The other statistic I just saw was about the size of screen used and the length of play of the latest in entertainment. This came from an interview by Scott Galloway of Ted Sarandos of Netflix. As a side note, isn’t it interesting to see Netflix be the source authority on a major screen time issue like this while Blockbuster sits as flotsam and jetsam in some ditch by the side of the road? Now Netflix is worried about its $45 billion in subscriber revenues and not wanting to be the next guy in the ditch (had the Warner Brothers deal gone another way, it might have been Hollywood in the ditch while Netflix kept careening forward). It seems that not unlike the badly-timed but potentially omniscient Quibi short-form video offering, the world seems to be shortening its entertainment attention span. Clearly TikTok has contributed to this, but more likely TikTok is the tail and not the dog. I sense that social media in general may be the dog that’s waging us all. This trend shows up in increased preference for series entertainment versus full-length movies, but as Sarandos points out, why do seasonal series drops then get binged in one eight-hour marathon sitting as often as they do?

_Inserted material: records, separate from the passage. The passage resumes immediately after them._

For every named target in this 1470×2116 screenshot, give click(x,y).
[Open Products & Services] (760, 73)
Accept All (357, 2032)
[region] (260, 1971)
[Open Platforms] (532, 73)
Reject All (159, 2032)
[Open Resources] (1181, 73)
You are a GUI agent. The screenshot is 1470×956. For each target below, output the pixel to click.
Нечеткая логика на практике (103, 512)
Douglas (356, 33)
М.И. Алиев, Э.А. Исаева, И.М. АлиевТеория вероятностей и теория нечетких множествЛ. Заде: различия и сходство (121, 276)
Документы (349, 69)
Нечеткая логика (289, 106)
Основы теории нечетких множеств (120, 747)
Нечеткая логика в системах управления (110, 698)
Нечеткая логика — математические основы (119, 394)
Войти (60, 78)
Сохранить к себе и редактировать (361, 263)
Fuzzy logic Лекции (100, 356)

I do not yet have a definitive read on the answers to these conundrums. How far can screen time grow beyond today’s 13.5 hour level? Is that the end of reality-based activity or is it all multitasking? Is feature-length film getting killed by social media in a way that COVID put the terminal bullet in movie theaters? Is it all just one big dead man walking media universe or are Murdoch, Ellison, Musk and Bezos just taking over the world leaving us all as the AI-evicted flotsam and jetsam in the ditch this time.